President Trump today announced the US officially recognizes Jerusalem as the capital of Israel and initiated the process of enabling the US embassy to move there from Tel Aviv.

What’s wrong with that?

As former Ambassador to Israel Dan Kurtzer explained this morning on NPR, Jerusalem is the capital of Israel. It has been for almost 70 years and will continue to be. No one I know doubts the facts.

But the status of Jerusalem is in dispute: we don’t know its ultimate borders, whether some of it may some day be part of a Palestinian state, and there is no agreement on how it will in the future be governed. Trump’s move ignores these facts.

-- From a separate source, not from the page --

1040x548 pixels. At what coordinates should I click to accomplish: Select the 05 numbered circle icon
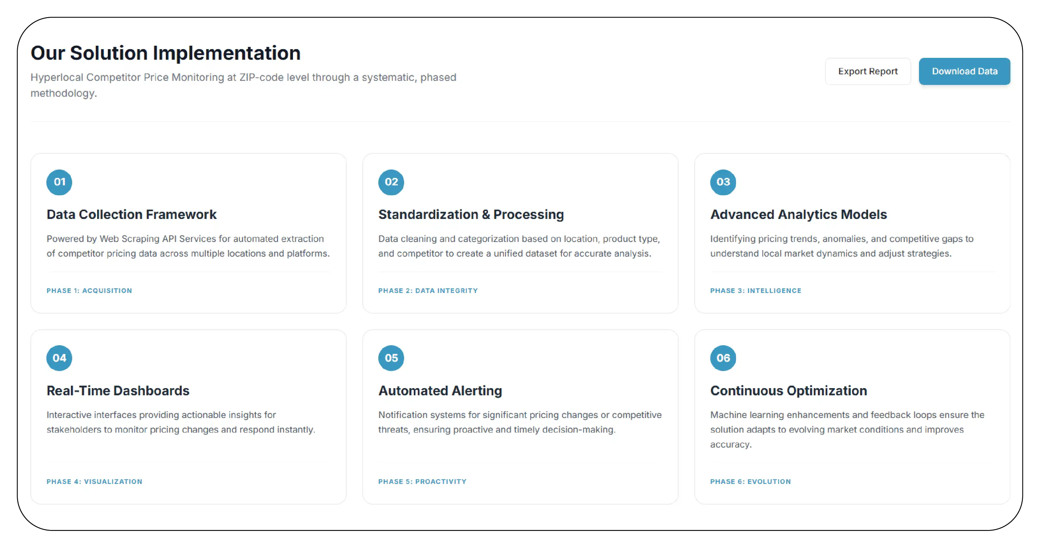pos(391,358)
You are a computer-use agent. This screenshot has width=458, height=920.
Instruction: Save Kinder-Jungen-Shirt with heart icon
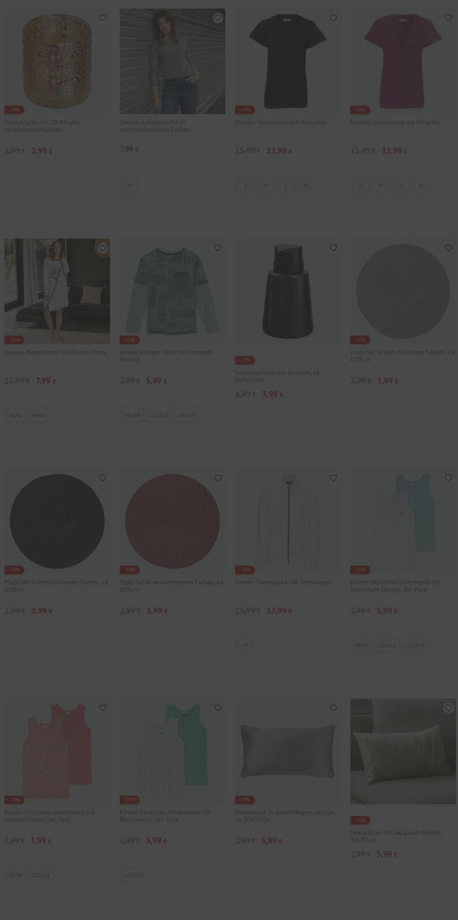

More importantly, it tilts the playing field, once again, in Israel’s direction. Trump offered nothing to the Palestinians besides platitudes. He might have said the US could envisage their capital also in Jerusalem, presumably in the eastern part of the city that is majority Palestinian. He might have limited what he said about Israel’s capital to the western portion of the city, where all the Israeli institutions he mentioned are located. He might have suggested in some other way that the US has an evenhanded view and will act as an honest broker in trying to resolve the ongoing disputes.

He didn’t. While advocating moderation, tolerance, and reasoned debate, Trump essentially aligned himself with extremist Americans and Israelis, who see no reason to accommodate Palestinian interests or interest in having a state of their own. Trump still wants, he says, to facilitate a lasting peace. He even says it with unusual passion and conviction. But what he has done makes compromise more difficult, not less.

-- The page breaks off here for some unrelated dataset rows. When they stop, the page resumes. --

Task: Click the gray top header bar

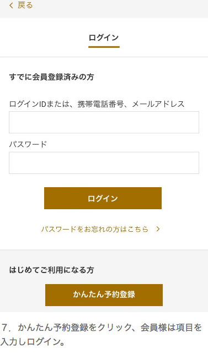Action: (x=104, y=9)
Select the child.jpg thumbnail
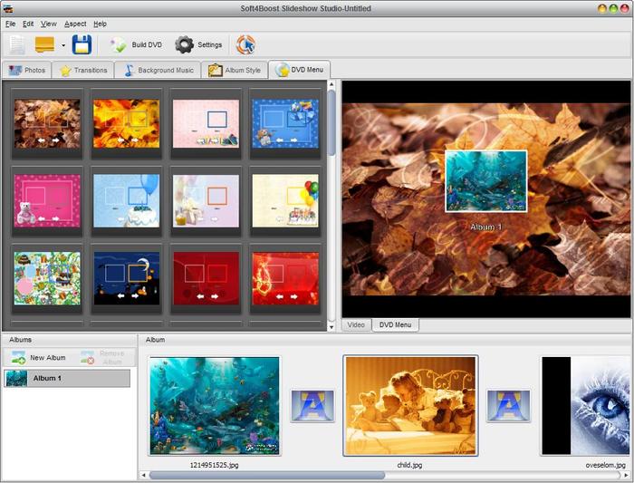Screen dimensions: 634x483 coord(409,405)
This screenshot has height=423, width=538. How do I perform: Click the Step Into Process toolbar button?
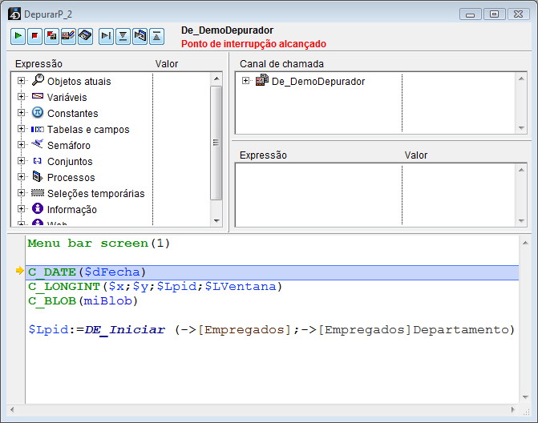140,36
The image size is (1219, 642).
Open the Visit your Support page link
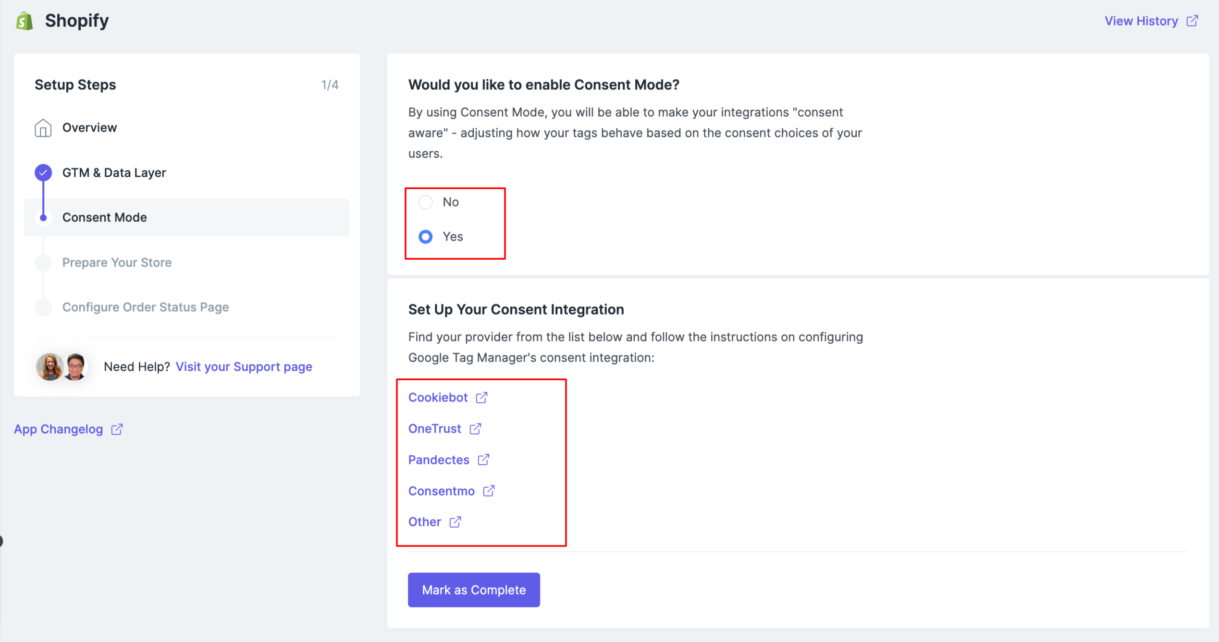[x=244, y=367]

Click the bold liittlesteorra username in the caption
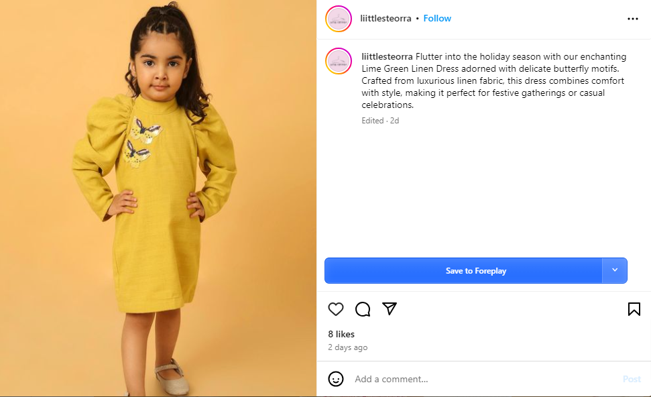point(387,56)
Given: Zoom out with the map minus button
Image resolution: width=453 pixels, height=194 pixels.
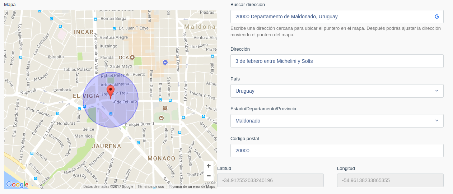Looking at the screenshot, I should point(209,176).
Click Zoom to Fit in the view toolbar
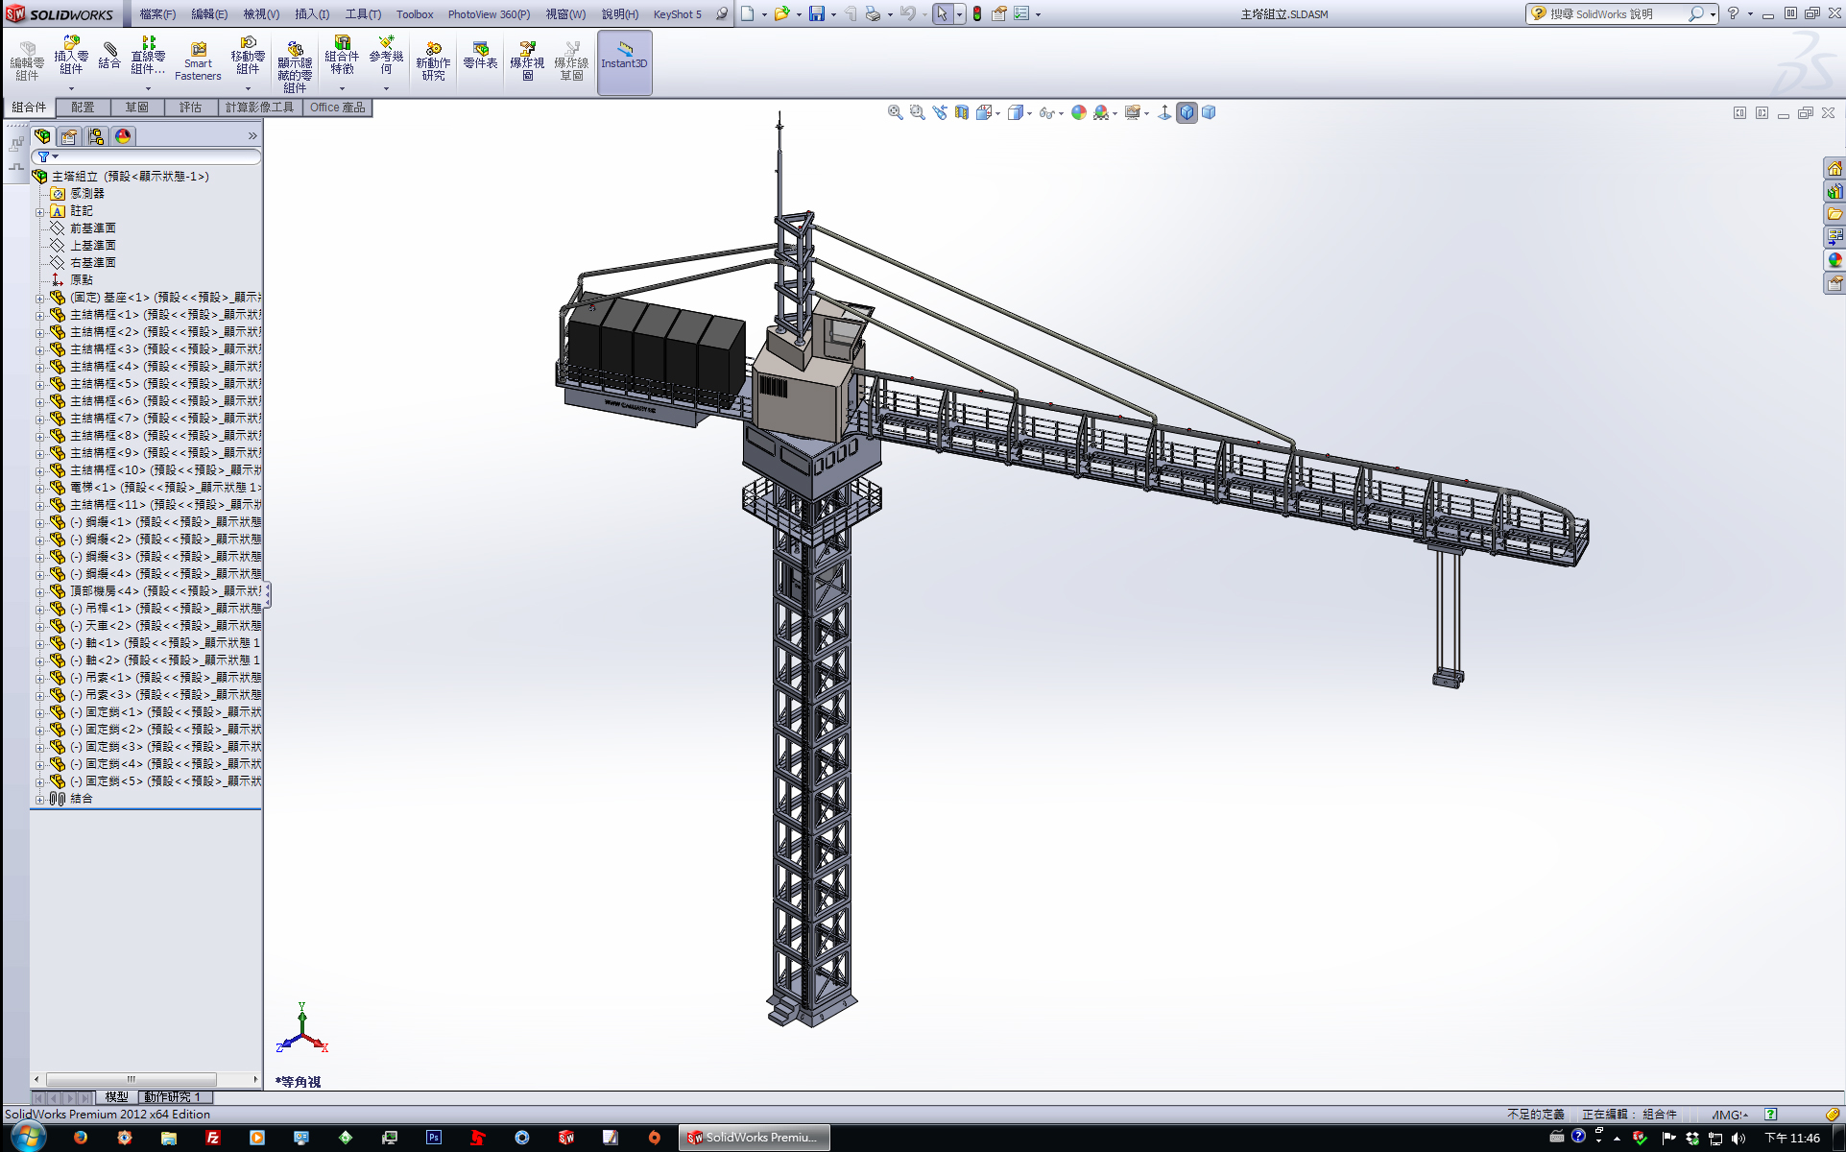 click(895, 112)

How will the Muslim world react? Some fear violence. Certainly there will be demonstrations against what Trump has done. And demonstrations in the Middle East all too often result in violence. But a lot of Arabs have other things to worry about these days besides the Palestinians, who were already convinced Trump wasn’t going to do anything good from their point of view. A few rocket launches may satisfy some.

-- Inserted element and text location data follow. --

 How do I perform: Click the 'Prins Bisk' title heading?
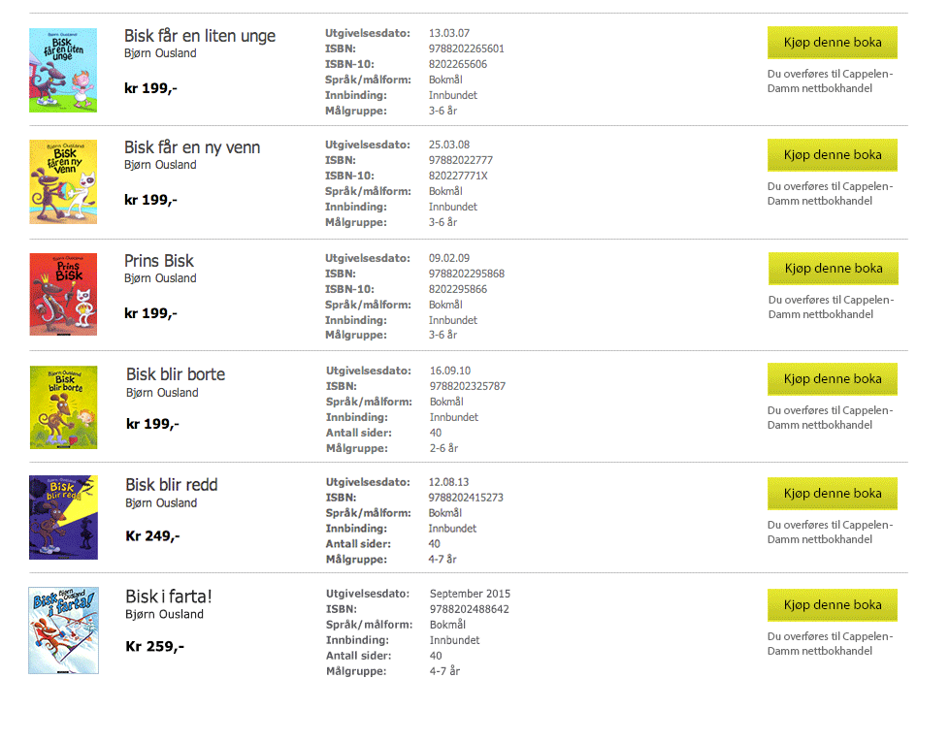pyautogui.click(x=159, y=261)
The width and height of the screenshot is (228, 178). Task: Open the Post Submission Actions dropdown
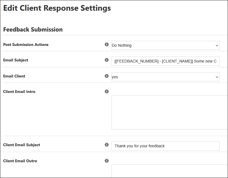165,45
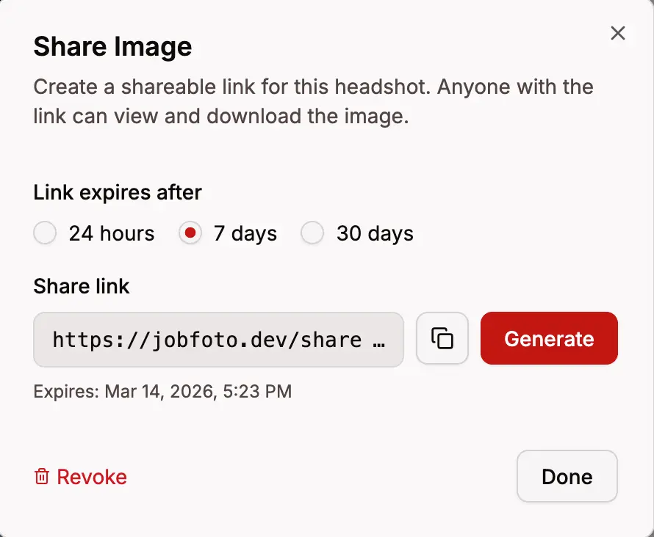
Task: Enable the 30 days expiration radio
Action: pos(312,233)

The people most aroused and likely to indulge in violence are the Iranians and Sunni extremists (especially Al Qaeda and the Islamic State). The elite Iranian Revolutionary Guards are not known as the Al Quds (Jerusalem) force for nothing. While Trump claims to be leading a campaign against both, his move on Jerusalem will inspire his adversaries. Look for them to invent symbolic, likely violent, acts against Israel and the US.

Hard to imagine any other significant government will follow Trump’s lead. The Europeans are dead set against it, as they rightly view it as making peace more difficult to negotiate, not easier. The gap that has opened between the US and our European allies on the Iran nuclear deal will widen. The Gulf Arabs, some of whom Trump and the Israelis have been courting as allies against Iran, will find themselves hamstrung and unable to move further in that direction.

Trump is in many ways his own worst enemy. Now he has made negotiations between Israel and Palestine more difficult, widened the rift with Europe, and hampered the alliance he hoped for against Iran. All in a single stroke.

PS: The slurring of his speech is noticeable. He is supposedly a teetotaler. Teeth don’t fit right?

PSS: Claudia Trevisan of the Brazilian daily O Estado de Sao Paolo was the first to get to me with questions. I answered;

Q: What is the potential impact of the president’s announcement on the peace process? Can the US still be a broker of negotiations?

A: It can be a broker as long as both sides agree it can be one. The Palestinians are saying no, but I’m not sure that will last.

Q: The president has said it is not prejudging the outcome of boundaries and the future status of Jerusalem. Can this nuance reduce the impact of the announcement?

A: It’s better than not saying it, but I don’t think it mitigates much.

Q: Can this decision help in any way help the peace process?

A: I don’t think so. It is more likely to kill it, at least for the time being.

Q: Do you expect an increase of violence in the region and of terrorist acts against the US as a consequence of the decision?

A: I don’t like to predict an increase in violence, since then people start feeling they have to fulfill the prophecy. But both violence in the region and against the US are possible.